Feb 20, 2013, 1:26:05 PM2/20/13

to Brad Fitzpatrick, Michael Jones, Russ Cox, Dmitry Vyukov, Sean Bauer, Javier Rodriguez, Peter A. Buhr, Keith Randall, Sugu Sougoumarane, Mike Solomon, golang-dev

I agree, Brad. Simplicity is best. But what if one scheduler
outperforms the other *significantly* for their given tasks? Then the
engineering decision of simplicity will start leaking. In any case, I
agree with you that we should aim for a single optimal IO/NC
scheduler, if such a beast exists (mathematically). That way both
simplicity and efficiency would rule :) I just need to know if there
is room for that work to be done, or whether, as you say, the
difference in efficiency between the 2 schedulers is negligible.
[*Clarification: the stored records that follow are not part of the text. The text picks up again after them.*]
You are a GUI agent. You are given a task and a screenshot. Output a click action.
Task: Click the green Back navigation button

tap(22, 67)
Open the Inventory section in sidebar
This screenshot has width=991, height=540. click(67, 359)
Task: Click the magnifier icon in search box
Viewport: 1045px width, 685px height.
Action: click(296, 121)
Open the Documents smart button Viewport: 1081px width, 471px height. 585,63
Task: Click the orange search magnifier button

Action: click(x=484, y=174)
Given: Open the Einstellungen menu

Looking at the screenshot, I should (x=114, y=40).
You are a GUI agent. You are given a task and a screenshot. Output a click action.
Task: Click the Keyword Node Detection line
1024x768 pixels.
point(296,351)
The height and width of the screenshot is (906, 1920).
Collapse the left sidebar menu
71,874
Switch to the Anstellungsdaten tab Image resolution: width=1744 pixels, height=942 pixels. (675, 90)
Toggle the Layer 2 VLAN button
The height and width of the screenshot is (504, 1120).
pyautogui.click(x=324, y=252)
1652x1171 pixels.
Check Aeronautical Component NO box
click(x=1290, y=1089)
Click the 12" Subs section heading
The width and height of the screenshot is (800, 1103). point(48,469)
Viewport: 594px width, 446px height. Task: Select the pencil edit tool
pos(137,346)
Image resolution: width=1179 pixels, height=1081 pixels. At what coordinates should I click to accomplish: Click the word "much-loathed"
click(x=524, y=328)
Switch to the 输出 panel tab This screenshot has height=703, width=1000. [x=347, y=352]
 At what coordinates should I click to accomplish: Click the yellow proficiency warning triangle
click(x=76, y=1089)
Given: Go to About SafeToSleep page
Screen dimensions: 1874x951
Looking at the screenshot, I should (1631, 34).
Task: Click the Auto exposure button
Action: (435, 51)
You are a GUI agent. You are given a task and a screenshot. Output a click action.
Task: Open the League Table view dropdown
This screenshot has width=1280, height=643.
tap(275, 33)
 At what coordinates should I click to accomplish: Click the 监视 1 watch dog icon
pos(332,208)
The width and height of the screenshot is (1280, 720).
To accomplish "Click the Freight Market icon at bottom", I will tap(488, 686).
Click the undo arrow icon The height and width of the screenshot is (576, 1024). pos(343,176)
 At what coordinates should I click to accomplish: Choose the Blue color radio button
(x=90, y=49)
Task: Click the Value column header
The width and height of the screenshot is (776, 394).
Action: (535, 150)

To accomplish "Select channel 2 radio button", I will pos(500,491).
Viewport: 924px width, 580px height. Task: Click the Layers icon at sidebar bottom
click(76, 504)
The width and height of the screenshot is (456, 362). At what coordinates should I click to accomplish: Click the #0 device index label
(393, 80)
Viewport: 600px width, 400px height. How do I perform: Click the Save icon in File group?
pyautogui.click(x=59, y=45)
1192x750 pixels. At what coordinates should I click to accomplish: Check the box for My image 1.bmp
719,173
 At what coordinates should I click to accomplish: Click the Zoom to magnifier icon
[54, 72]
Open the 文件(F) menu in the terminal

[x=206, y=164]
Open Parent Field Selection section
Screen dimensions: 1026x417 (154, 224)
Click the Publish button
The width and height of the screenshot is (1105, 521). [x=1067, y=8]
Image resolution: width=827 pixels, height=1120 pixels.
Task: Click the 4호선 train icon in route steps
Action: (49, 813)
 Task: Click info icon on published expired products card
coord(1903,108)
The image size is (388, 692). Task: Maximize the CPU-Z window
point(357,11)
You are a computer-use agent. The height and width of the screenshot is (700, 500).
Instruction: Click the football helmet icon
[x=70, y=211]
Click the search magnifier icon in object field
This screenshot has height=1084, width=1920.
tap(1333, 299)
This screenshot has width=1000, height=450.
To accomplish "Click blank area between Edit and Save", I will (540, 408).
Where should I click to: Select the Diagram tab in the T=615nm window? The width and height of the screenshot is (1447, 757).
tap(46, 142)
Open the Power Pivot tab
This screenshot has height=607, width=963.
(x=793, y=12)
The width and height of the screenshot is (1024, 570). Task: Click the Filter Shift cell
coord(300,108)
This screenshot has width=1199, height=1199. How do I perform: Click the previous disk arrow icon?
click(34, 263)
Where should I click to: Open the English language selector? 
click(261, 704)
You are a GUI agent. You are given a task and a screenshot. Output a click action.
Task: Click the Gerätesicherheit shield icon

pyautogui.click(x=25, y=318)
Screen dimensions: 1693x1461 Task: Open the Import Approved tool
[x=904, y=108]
In any case, I'm attaching a speedup graph (time on 1 proc over time
on P procs) of Dmitry's MatMult benchmarks. WS=workstealing,
RR=round-robin, which is what (I think) Dmitry meant with "new" vs.
"old", respectively. Speedup maxes out at ~10 (optimal would be 32),
while RR, well, doesn't scale. I don't know what that means though. It
doesn't look right to me. In any case, Dmitry tested this with
HyperThreading enabled... I've found sometimes that hinders
performance, but that is a technicality.

Regards,

Leo

Dmitry.png

Russ Cox

unread,

Feb 20, 2013, 2:42:49 PM2/20/13

to Leo Ferres, Brad Fitzpatrick, Michael Jones, Dmitry Vyukov, Sean Bauer, Javier Rodriguez, Peter A. Buhr, Keith Randall, Sugu Sougoumarane, Mike Solomon, golang-dev

On Wed, Feb 20, 2013 at 1:26 PM, Leo Ferres <leof...@gmail.com> wrote:

I agree, Brad. Simplicity is best. But what if one scheduler
outperforms the other *significantly* for their given tasks?

Then the people in charge of the runtime have some work to do.

Russ

Leo Ferres

unread,

Feb 20, 2013, 3:43:11 PM2/20/13

to Russ Cox, Brad Fitzpatrick, Michael Jones, Dmitry Vyukov, Sean Bauer, Javier Rodriguez, Peter A. Buhr, Keith Randall, Sugu Sougoumarane, Mike Solomon, golang-dev

Hi, Russ,
Sorry, I don't understand your sentence. What work is that?
L.

Russ Cox

unread,

Feb 20, 2013, 3:48:18 PM2/20/13

to Leo Ferres, Brad Fitzpatrick, Michael Jones, Dmitry Vyukov, Sean Bauer, Javier Rodriguez, Peter A. Buhr, Keith Randall, Sugu Sougoumarane, Mike Solomon, golang-dev

On Wed, Feb 20, 2013 at 3:43 PM, Leo Ferres <leof...@gmail.com> wrote:

Sorry, I don't understand your sentence. What work is that?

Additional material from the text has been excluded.